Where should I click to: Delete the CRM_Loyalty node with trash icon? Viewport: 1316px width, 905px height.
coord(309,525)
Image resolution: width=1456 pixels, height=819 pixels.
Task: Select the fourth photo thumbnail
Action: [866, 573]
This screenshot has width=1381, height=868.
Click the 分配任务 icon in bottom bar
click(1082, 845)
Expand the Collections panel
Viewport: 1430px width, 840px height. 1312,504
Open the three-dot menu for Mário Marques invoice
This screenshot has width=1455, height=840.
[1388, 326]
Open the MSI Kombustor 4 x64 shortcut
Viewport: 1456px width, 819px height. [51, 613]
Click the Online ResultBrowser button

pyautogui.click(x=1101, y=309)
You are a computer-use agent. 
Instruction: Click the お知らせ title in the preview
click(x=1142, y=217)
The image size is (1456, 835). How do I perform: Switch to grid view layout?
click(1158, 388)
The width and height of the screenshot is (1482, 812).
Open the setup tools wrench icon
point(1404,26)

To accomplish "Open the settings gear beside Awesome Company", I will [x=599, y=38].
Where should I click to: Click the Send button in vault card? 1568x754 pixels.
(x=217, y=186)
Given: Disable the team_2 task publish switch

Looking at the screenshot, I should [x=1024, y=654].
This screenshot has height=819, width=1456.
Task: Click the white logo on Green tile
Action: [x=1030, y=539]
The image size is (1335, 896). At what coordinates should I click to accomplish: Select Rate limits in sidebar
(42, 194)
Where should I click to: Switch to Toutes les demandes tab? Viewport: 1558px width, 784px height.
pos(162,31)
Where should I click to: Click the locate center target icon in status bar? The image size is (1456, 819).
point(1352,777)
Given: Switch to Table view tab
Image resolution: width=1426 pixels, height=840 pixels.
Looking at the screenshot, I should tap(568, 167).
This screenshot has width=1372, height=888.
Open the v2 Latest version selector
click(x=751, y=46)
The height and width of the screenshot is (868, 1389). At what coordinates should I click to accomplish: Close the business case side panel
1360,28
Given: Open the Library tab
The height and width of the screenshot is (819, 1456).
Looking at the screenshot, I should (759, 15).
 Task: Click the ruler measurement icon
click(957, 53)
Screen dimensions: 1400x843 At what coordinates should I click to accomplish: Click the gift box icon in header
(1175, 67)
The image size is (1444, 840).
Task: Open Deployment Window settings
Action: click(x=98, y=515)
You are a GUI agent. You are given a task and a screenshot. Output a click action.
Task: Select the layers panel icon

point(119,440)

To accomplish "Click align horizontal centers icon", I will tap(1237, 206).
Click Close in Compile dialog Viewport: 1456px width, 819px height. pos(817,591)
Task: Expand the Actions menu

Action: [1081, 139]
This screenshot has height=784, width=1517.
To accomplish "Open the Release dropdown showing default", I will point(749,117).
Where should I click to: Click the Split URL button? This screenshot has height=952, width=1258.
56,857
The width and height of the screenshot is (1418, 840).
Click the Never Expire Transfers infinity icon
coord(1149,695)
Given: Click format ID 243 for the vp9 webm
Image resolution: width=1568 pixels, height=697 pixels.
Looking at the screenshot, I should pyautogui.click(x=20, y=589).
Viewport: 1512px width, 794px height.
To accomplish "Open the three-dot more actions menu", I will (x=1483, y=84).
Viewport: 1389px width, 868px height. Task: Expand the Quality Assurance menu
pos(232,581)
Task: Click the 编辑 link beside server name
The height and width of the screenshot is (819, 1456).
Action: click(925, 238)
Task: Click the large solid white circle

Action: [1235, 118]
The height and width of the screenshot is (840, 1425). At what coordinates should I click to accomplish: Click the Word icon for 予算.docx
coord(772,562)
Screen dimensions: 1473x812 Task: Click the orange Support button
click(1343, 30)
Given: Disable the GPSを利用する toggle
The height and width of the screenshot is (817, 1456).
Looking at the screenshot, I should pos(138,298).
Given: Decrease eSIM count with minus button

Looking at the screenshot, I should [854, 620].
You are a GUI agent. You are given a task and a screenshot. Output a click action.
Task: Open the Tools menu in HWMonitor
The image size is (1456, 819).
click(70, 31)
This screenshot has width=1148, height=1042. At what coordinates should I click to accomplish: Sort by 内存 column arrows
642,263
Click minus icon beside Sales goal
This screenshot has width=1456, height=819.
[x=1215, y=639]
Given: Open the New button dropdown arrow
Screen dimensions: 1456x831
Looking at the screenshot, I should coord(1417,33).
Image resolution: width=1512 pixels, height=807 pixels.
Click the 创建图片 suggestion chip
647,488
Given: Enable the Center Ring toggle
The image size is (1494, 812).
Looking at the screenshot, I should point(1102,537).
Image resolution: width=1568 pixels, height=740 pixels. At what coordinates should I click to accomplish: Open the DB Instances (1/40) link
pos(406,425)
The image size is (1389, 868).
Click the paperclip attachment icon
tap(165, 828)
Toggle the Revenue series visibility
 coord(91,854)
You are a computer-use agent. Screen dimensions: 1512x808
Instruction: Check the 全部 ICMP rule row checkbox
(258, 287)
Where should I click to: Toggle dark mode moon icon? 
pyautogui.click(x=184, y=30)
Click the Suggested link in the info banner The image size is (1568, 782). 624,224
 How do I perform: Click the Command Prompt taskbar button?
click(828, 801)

--------------------------------

What to produce
Only the lines from the one with "How do I perform: Click" to the end of the entries above belong in your answer. Retype them exactly.

Response area
 How do I perform: Click the Command Prompt taskbar button?
click(828, 801)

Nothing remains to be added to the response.